Affected Cytochrome P450 (CYP450) enzymes and drug transporters: CYP3A4
Lanreotide suppresses growth hormone secretion, which may cause a decrease in the metabolic clearance of drugs metabolized by CYP3A4. There is potential for drug-drug interactions with medications that are metabolized by CYP3A4 and also have a narrow therapeutic index.
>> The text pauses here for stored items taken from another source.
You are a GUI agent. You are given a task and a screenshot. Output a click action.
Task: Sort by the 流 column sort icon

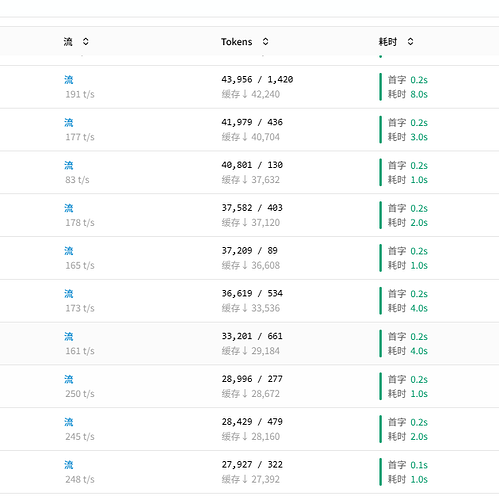point(86,42)
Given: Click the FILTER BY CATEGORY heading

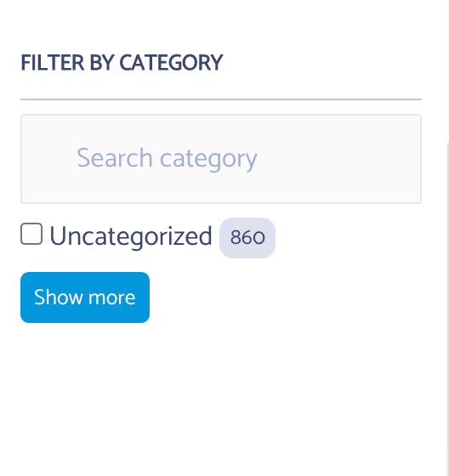Looking at the screenshot, I should coord(122,63).
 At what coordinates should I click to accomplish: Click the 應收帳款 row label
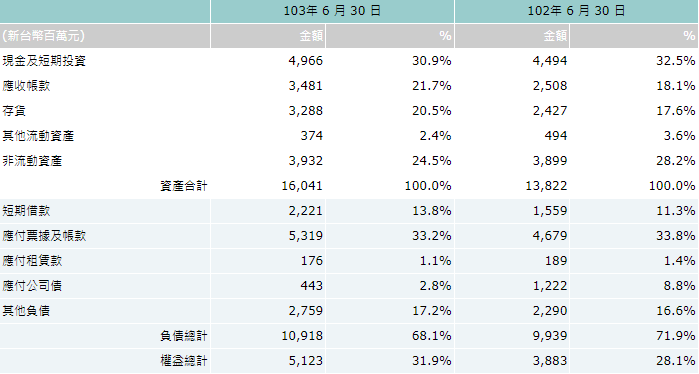click(26, 86)
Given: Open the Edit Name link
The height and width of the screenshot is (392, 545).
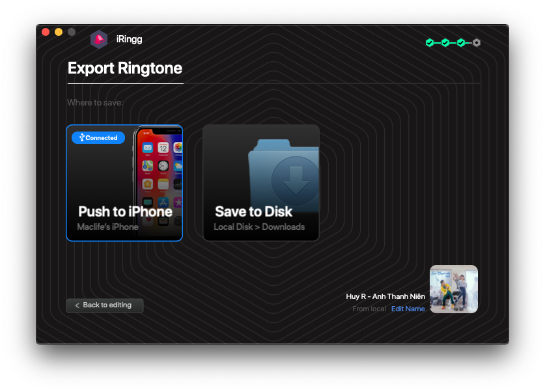Looking at the screenshot, I should click(x=408, y=309).
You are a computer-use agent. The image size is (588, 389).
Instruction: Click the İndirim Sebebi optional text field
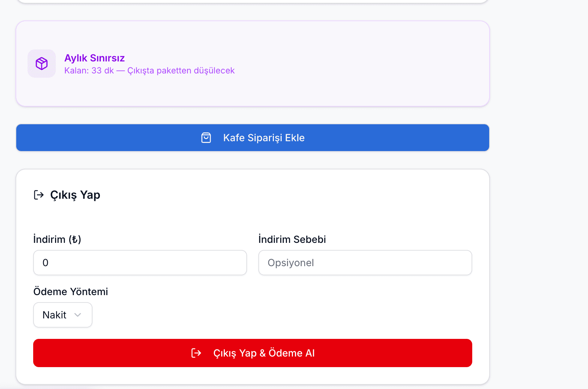pos(365,263)
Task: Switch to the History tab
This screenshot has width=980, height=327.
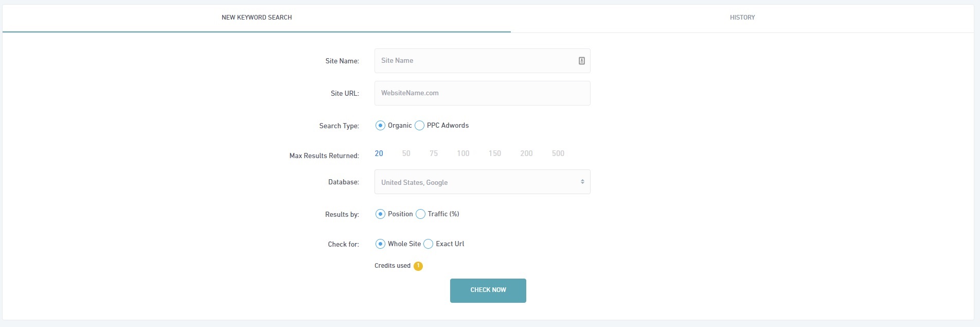Action: [742, 18]
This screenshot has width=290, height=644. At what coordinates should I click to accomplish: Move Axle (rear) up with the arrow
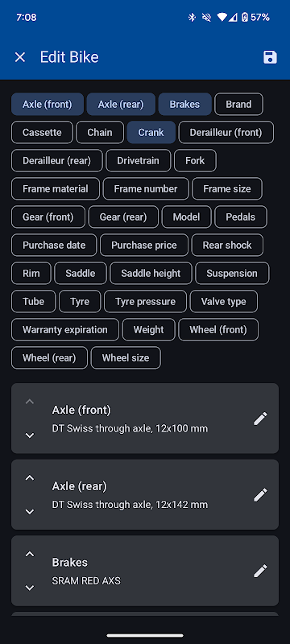[30, 477]
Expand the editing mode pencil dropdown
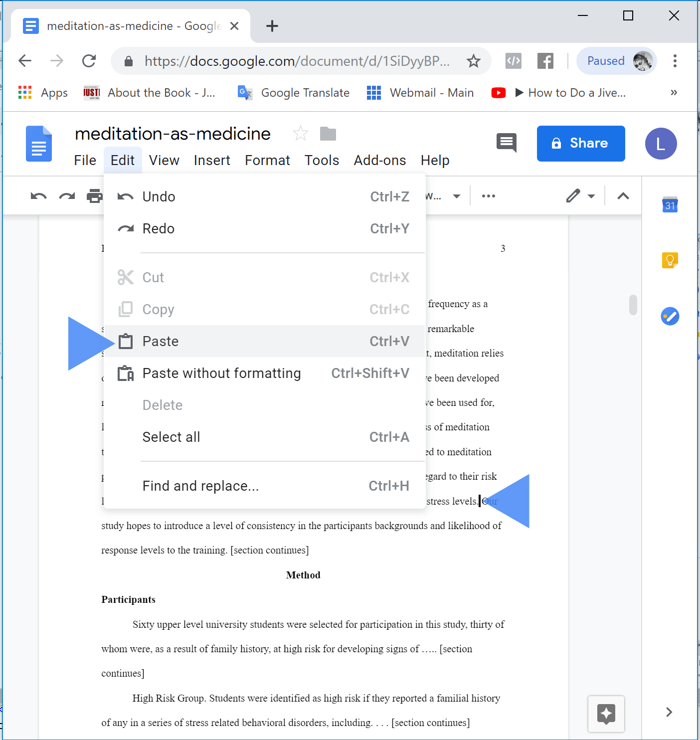 [x=580, y=196]
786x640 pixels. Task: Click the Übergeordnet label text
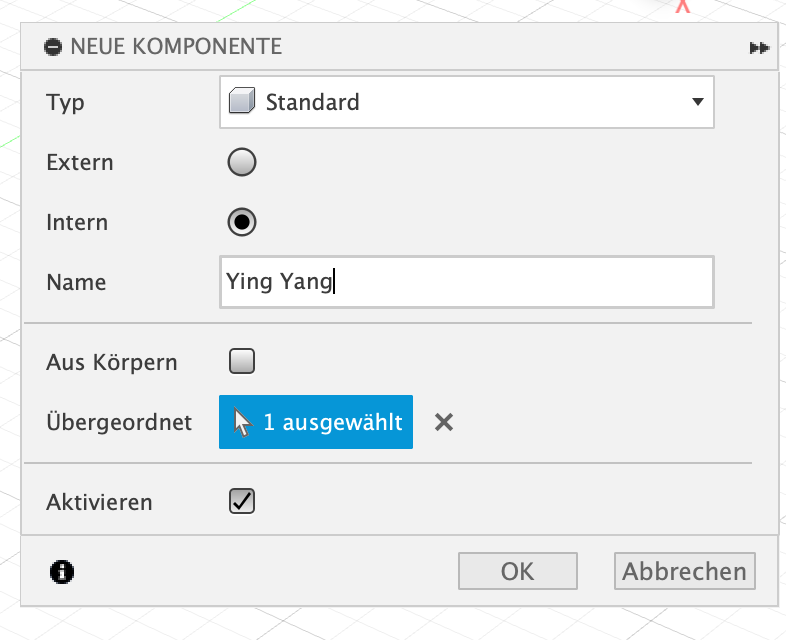coord(119,422)
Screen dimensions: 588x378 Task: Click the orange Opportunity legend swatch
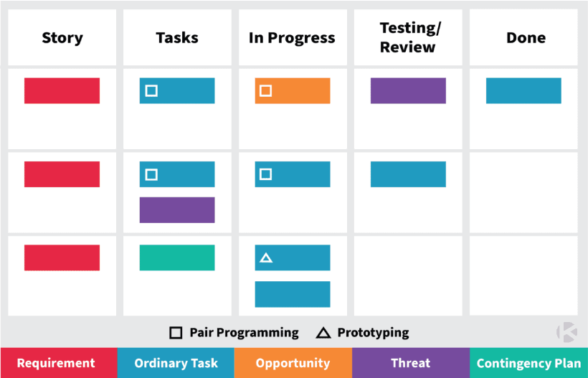(293, 363)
-Route-Specific Pharmacokinetics
Subcutaneous Route
After a single, deep subcutaneous depot injection, the mean absolute bioavailability in healthy subjects is 73.4%, 69%, and 78.4% for the 60, 90, and 120 mg doses, respectively. Mean Cmax values range from 4.3 to 8.4 ng/mL during the first day in healthy volunteers, and 3.8 +/- 0.5 ng/mL to 7.7 +/- 2.5 ng/mL in patients with acromegaly. Single-dose linearity occurs with respect to AUC and Cmax, although there is high inter-subject variability. Lanreotide depot demonstrates sustained release of lanreotide with a half-life of 23 to 30 days. Mean serum concentrations are greater than 1 ng/mL throughout 28 days after 90 mg and 120 mg injections; mean serum concentrations are greater than 0.9 ng/mL through 28 days after a 60 mg injection. In patients with acromegaly, the accumulation ratio index was 2.7, and the steady state trough concentrations when administered every 28 days were 1.8 +/- 0.3 ng/mL (60 mg), 2.5 +/- 0.9 ng/mL (90 mg), and 3.8 +/- 1 ng/mL (120 mg). A limited initial burst of effect and a low peak-to-trough fluctuation (81% to 108%) of the serum concentration at the plateau were observed. Pharmacokinetic data from studies evaluating extended dosing of lanreotide depot 120 mg demonstrated a mean Cmin of 1.6 ng/mL for the 8-week interval and 2.3 ng/mL for the 6-week interval. Steady state concentrations were reached after 4 to 5 injections in patients with gastroenteropancreatic neuroendocrine tumors (GEP-NETs), with mean trough concentrations of 5.3 to 8.6 ng/mL.
-Special Populations
Hepatic Impairment
Lanreotide clearance is reduced by 30% when IV immediate-release lanreotide was administered to patients with moderate to severe hepatic impairment. The effect of hepatic impairment on lanreotide clearance in patients with gastroenteropancreatic neuroendocrine tumors (GEP-NETs) has not been studied. Lanreotide depot has not been studied in patients with hepatic impairment.
Renal Impairment
Mild to moderate renal impairment (CrCL less than 60 mL/min) does not affect the clearance of lanreotide in patients with gastroenteropancreatic neuroendocrine tumors (GEP-NETs) based on a pharmacokinetic analysis; patients with severe renal impairment (CrCL less than 30 mL/min) were not studied. In subjects with end-stage renal disease requiring dialysis, an approximate 2-fold decrease in total serum clearance of immediate-release lanreotide with an associated 2-fold increase in half-life and AUC occurs. Lanreotide depot has not been studied in acromegaly patients with renal impairment.
Geriatric
Age does not affect the clearance of lanreotide. The half-life and mean residence time of lanreotide were increased by 85% and 65%, respectively, when IV immediate-release lanreotide was administered to elderly patients; the AUC and Cmax were unchanged. Lanreotide depot has not been studied in elderly patients.